Slack recently disclosed the architecture of its internal compute orchestration platform, epitomized by "Bedrock", based on AWS Elastic Kubernetes Service (EKS) and Karpenter.
The "Bedrock" platform, encapsulated within a single YAML file, streamlines container deployment and management, simplifying the deployments for Slack's internal developers. Leveraging tools like Jenkins, FQDN service discovery, and the Nebula overlay network, Bedrock ensures efficient operations, with over 80% of Slack applications now operating seamlessly on this innovative framework, resulting in enhanced testing precision and refined infrastructure management.
The quest for enhanced operational efficiency led Slack to explore Karpenter. Previously, managing multiple Autoscaling Groups (ASGs) posed challenges, especially with the burgeoning needs of Slack's internal teams. The imperative for frequent updates to EKS clusters housing thousands of worker nodes exacerbated the complexity, throttling the upgrade cadence. To address these challenges, Slack started using Karpenter a cluster autoscaler that automatically provisions new nodes (computers) in the EKS cluster when there are pods that need to be run but cannot be placed on any existing nodes due to resource limitations.
The Karpenter logic is:
- Karpenter monitors your Kubernetes cluster and identifies pods that can't be scheduled on any available nodes. This typically happens when there aren't enough resources (CPU, memory, etc.) on existing nodes to run the pods.
- When Karpenter detects unschedulable pods, it springs into action. It evaluates the resource needs of the waiting pods and picks the optimal type of instance (computer) from Amazon EC2 to run them.
- Karpenter can also be configured with rules to scale down the cluster by terminating unused nodes. This helps to avoid unnecessary costs associated with running idle nodes.
Overall, Karpenter simplifies managing your EKS cluster's size by automating the provisioning and scaling of nodes based on your workload requirements. This can be especially beneficial for workloads with fluctuating resource demands.
Slack implemented Karpenter in a planned, two-phase approach, prioritizing seamless integration and minimal disruption. Initially deployed alongside core deployments and applications, Karpenter underwent meticulous validation for several applications. Subsequently, transitioning Karpenter Controller workloads to dedicated ASGs facilitated a comprehensive rollout across Slack's extensive fleet of EKS clusters, comprising thousands of worker nodes. This phased approach minimized disruption and ensured smooth integration.
The architectural prowess of Slack's Bedrock EKS cluster, depicted in the following figure, underpins its operational resilience and efficiency. The combined impact of Bedrock and Karpenter on Slack's EKS architecture is evident. Dynamic instance selection based on pod resource demands and Karpenter's consolidation measures ushered in increased cluster utilization and tangible cost savings. Accelerated node provisioning times further underscored Karpenter's efficacy, ensuring swift adaptation to evolving workload demands and seamless system upgrades.

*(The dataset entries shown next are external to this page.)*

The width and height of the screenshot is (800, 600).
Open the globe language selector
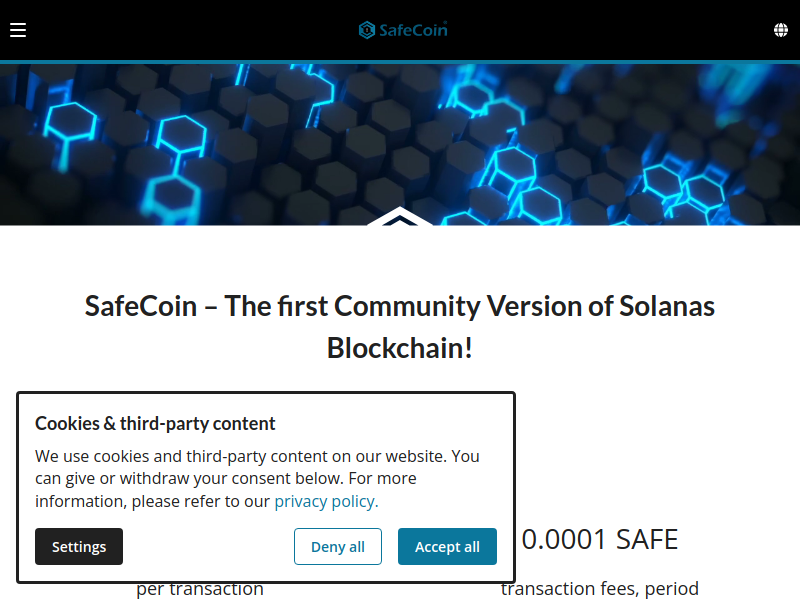point(781,30)
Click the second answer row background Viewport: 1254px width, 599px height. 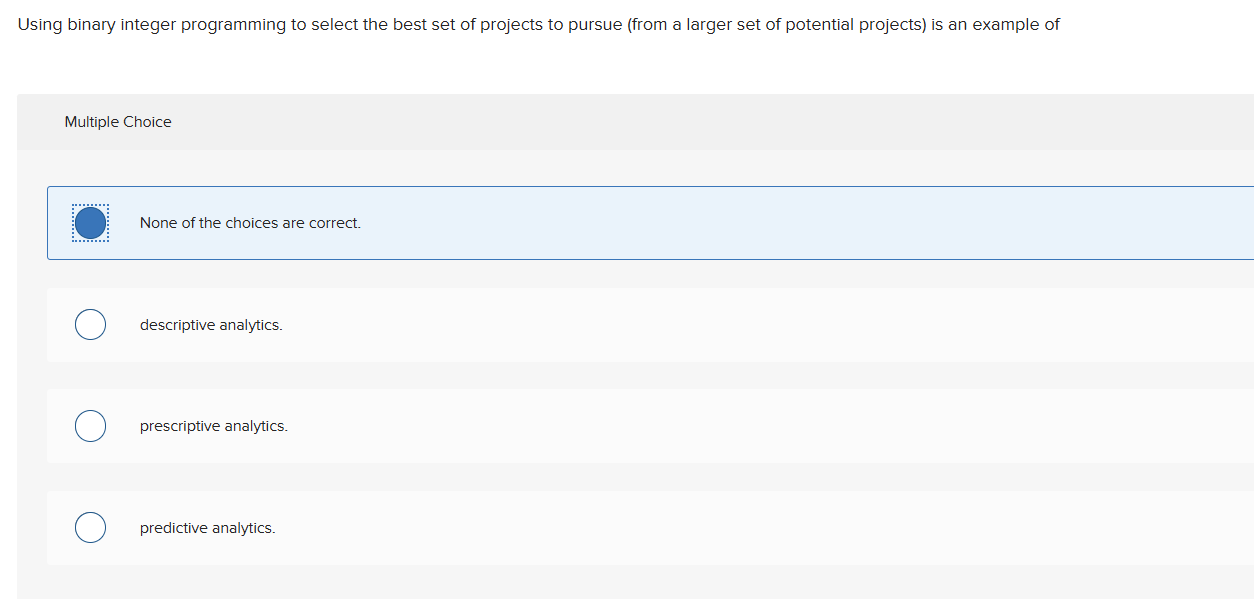(650, 324)
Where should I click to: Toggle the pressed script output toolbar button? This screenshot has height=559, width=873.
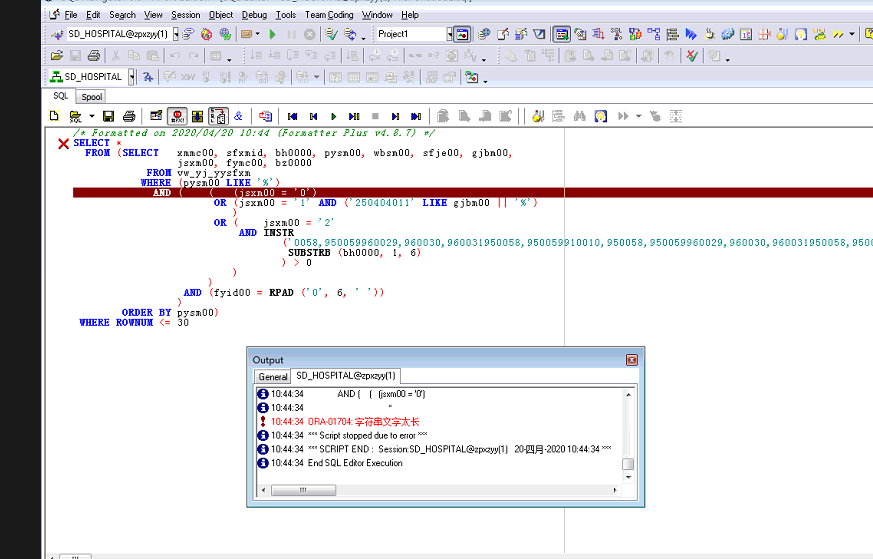tap(218, 116)
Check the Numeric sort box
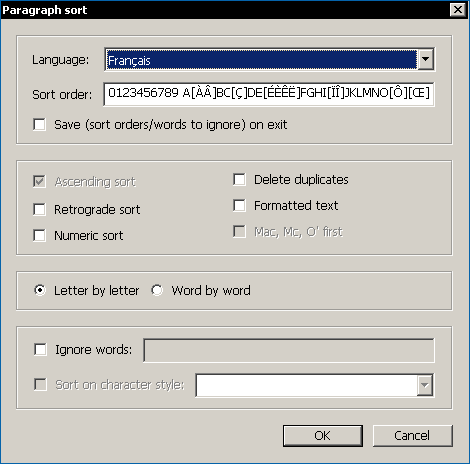470x464 pixels. click(x=39, y=235)
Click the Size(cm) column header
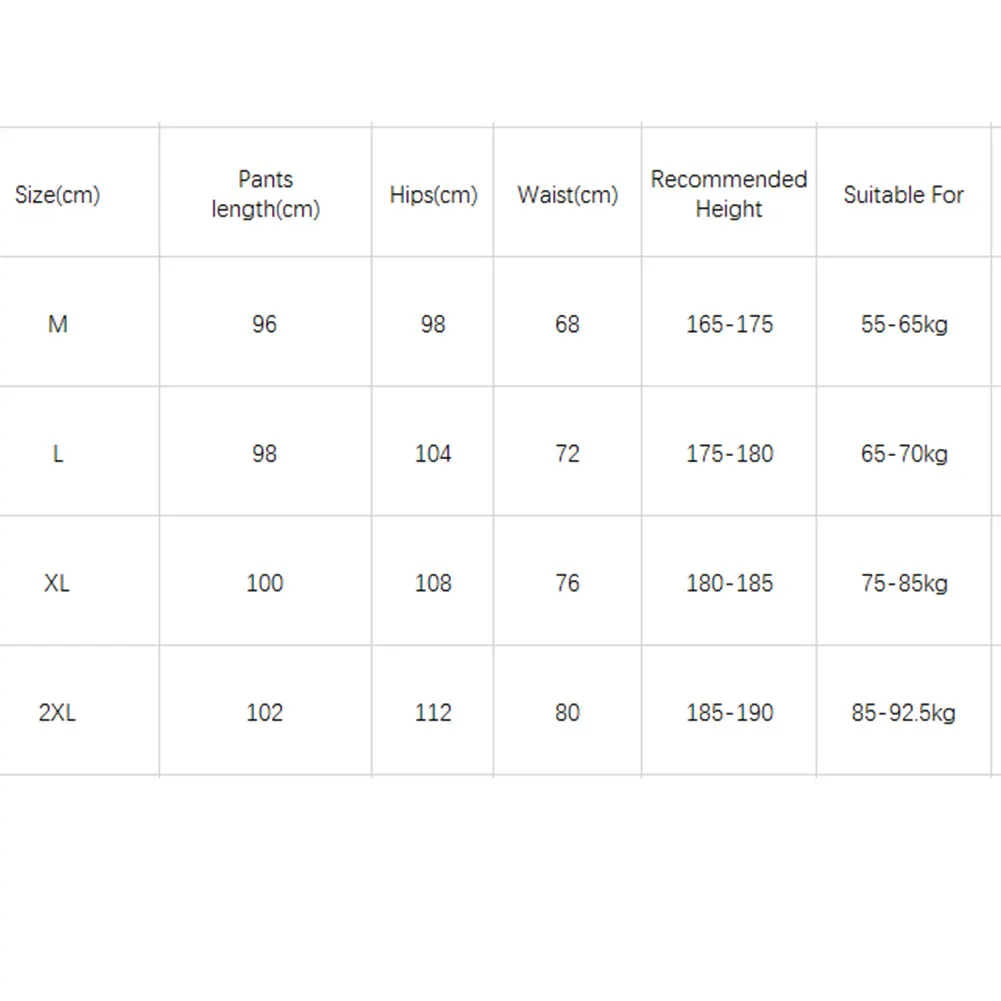 click(58, 195)
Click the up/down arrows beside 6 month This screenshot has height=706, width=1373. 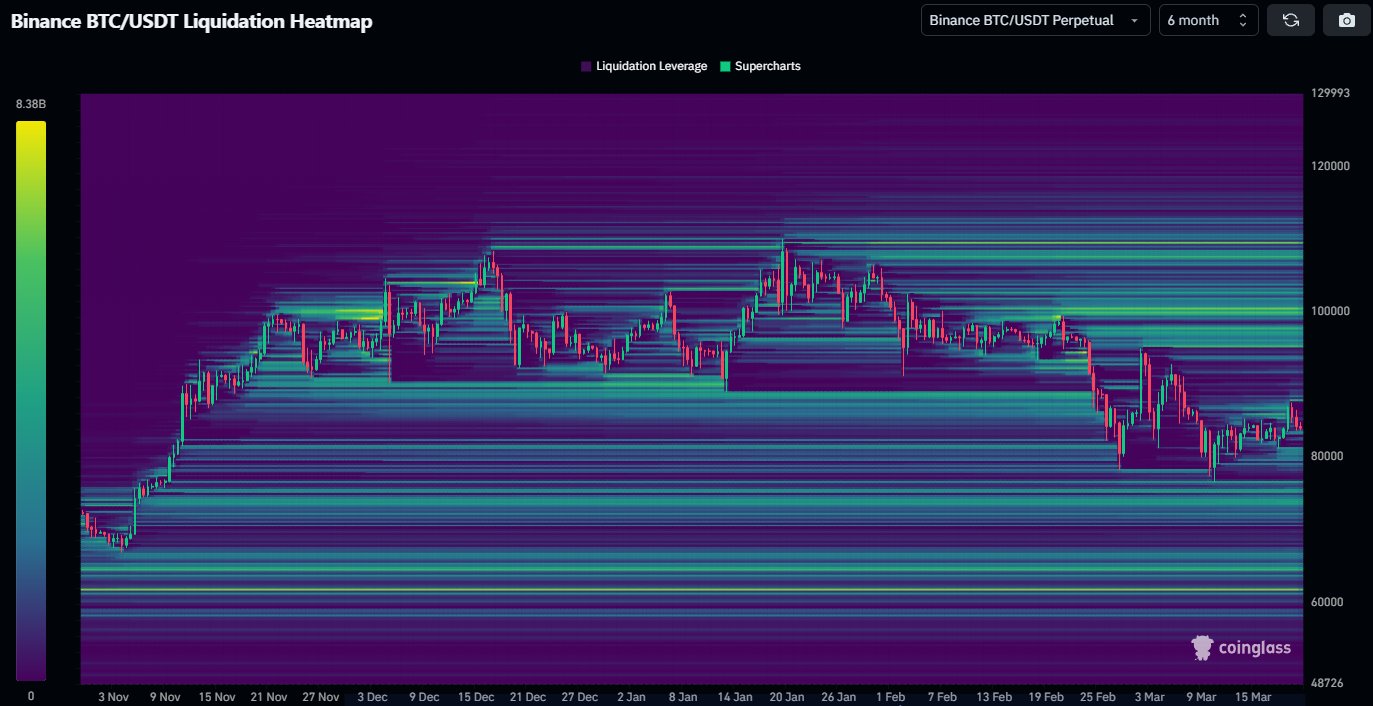[x=1242, y=20]
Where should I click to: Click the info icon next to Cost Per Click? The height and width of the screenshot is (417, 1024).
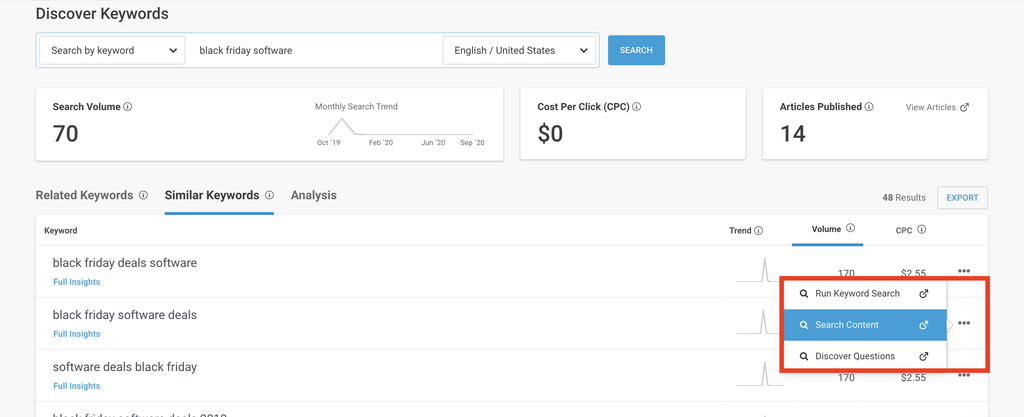click(637, 107)
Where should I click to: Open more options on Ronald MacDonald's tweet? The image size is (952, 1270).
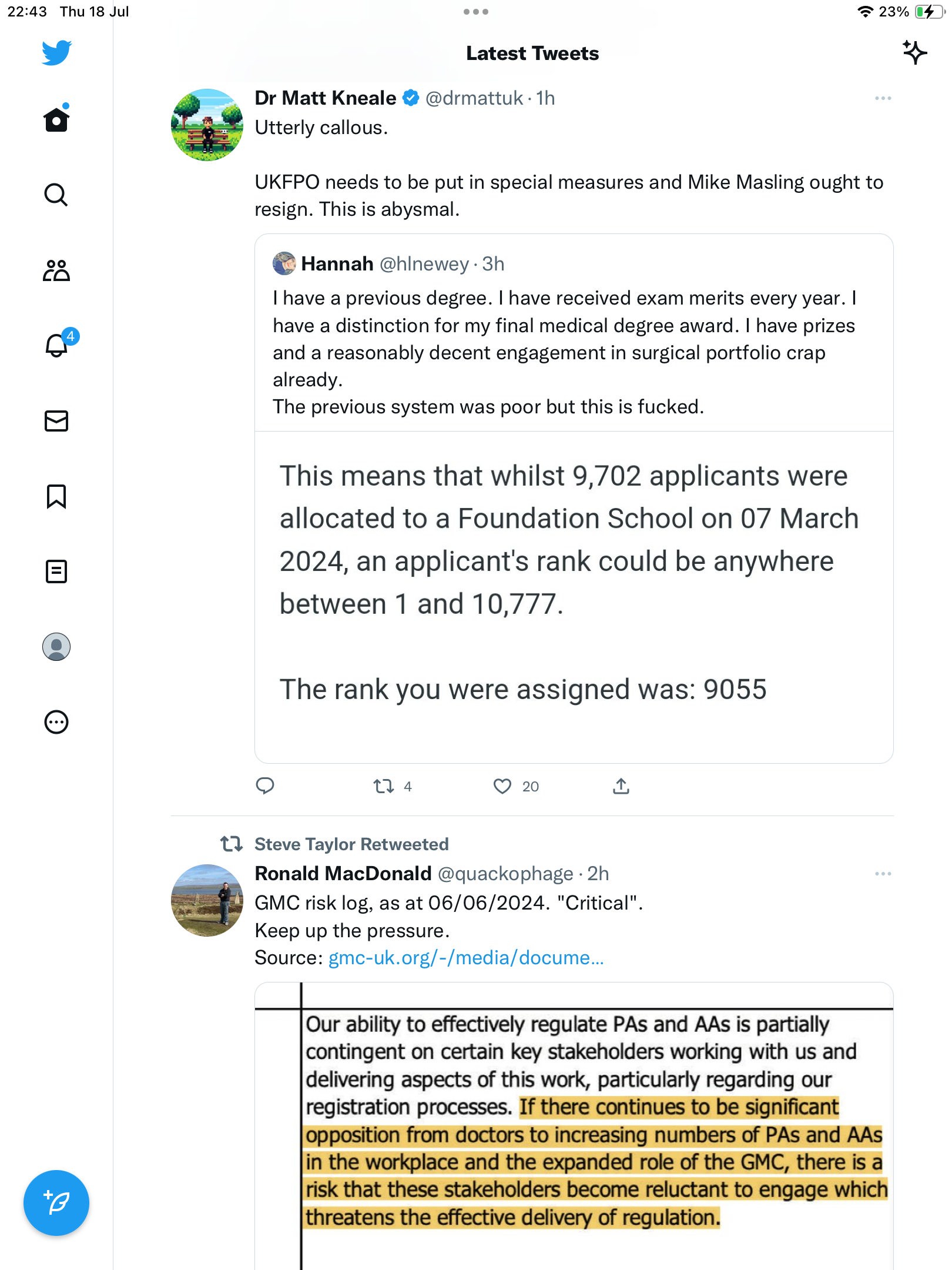coord(883,874)
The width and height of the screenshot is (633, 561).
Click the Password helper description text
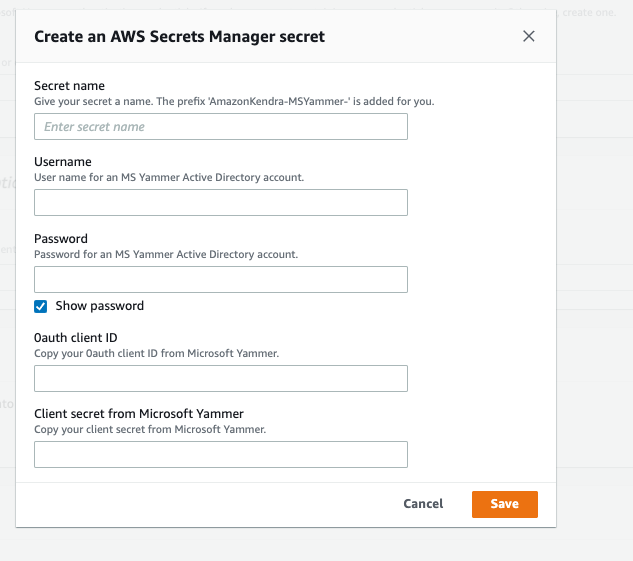click(166, 254)
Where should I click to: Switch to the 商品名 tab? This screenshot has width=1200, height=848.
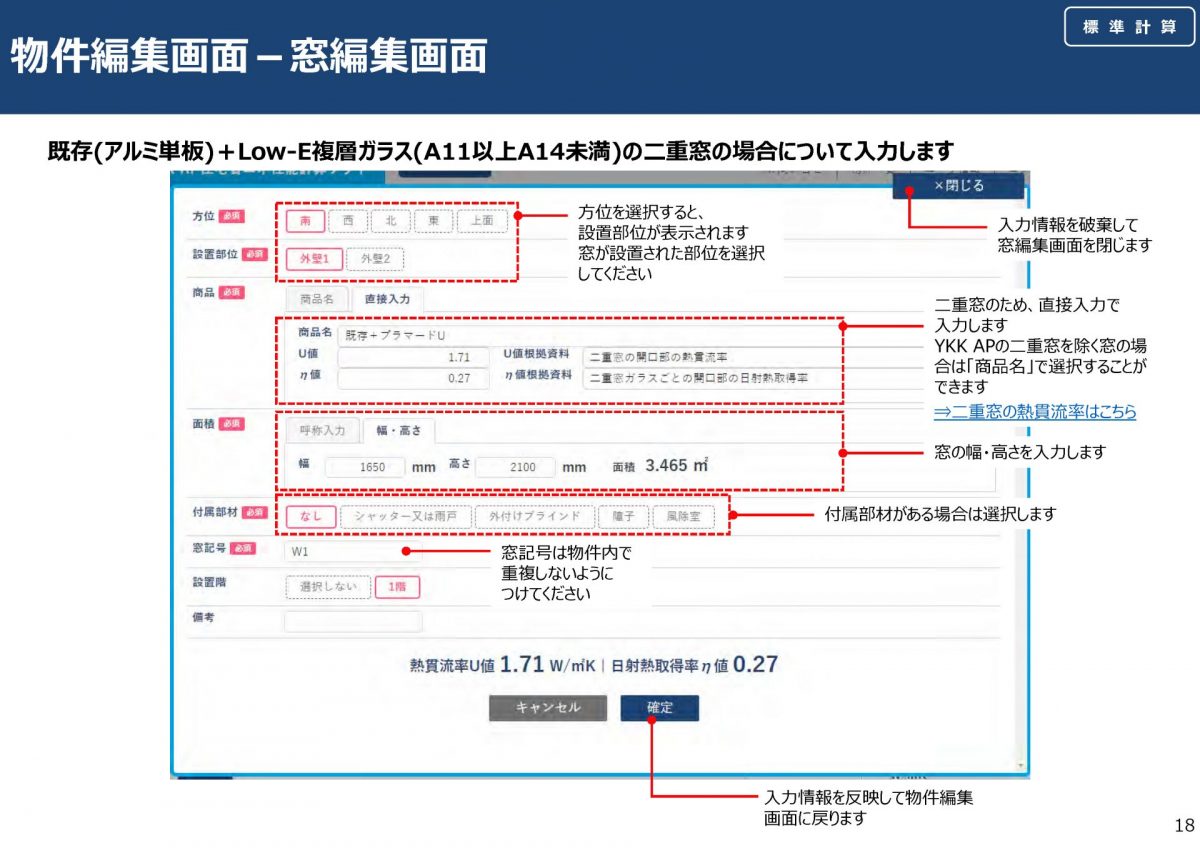point(316,298)
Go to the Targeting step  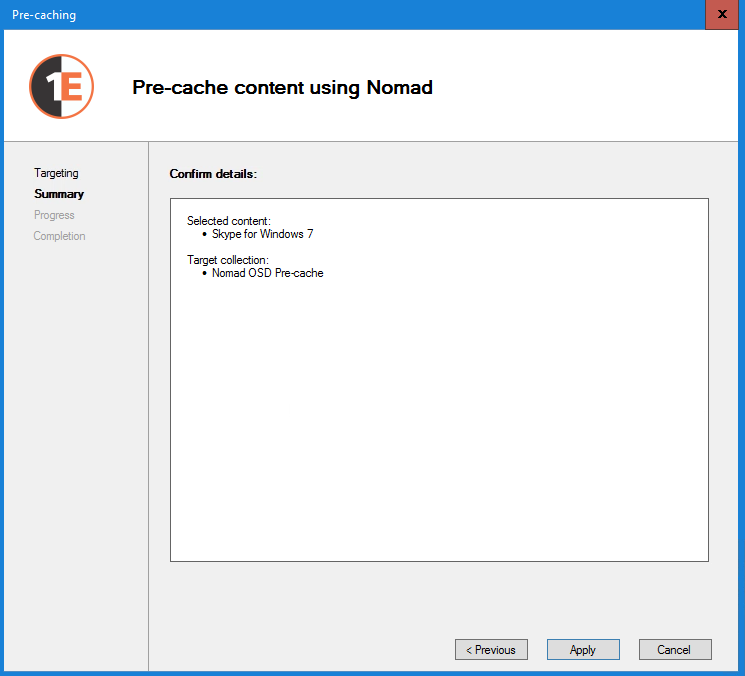pyautogui.click(x=56, y=173)
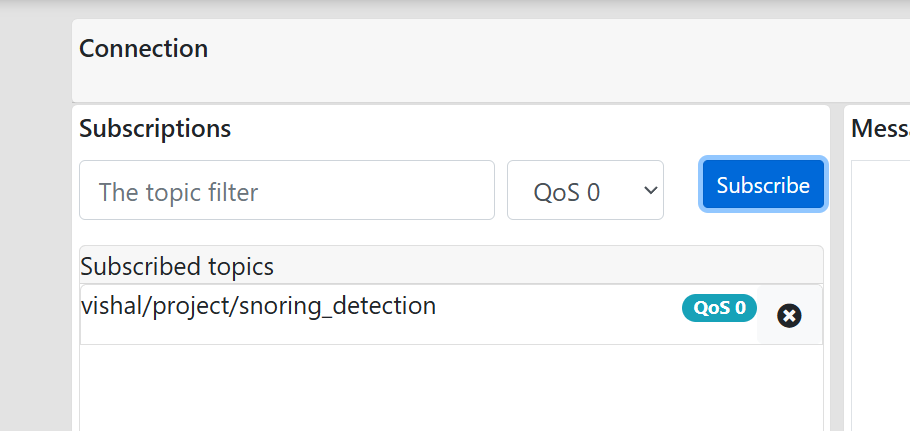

Slack remains committed to the continuous refinement of its Karpenter environment. Exploring initiatives such as Managed Karpenter and customized kubelets underscores their dedication to innovation and operational excellence. Managed Karpenter, a potential future state, promises further automation and streamlined cluster management. Customized kubelets and lightweight container runtime managers can be tailored to Slack's specific needs, further optimizing resource utilization and security. These efforts pave the way for a future-proof and highly efficient platform built on Amazon EKS.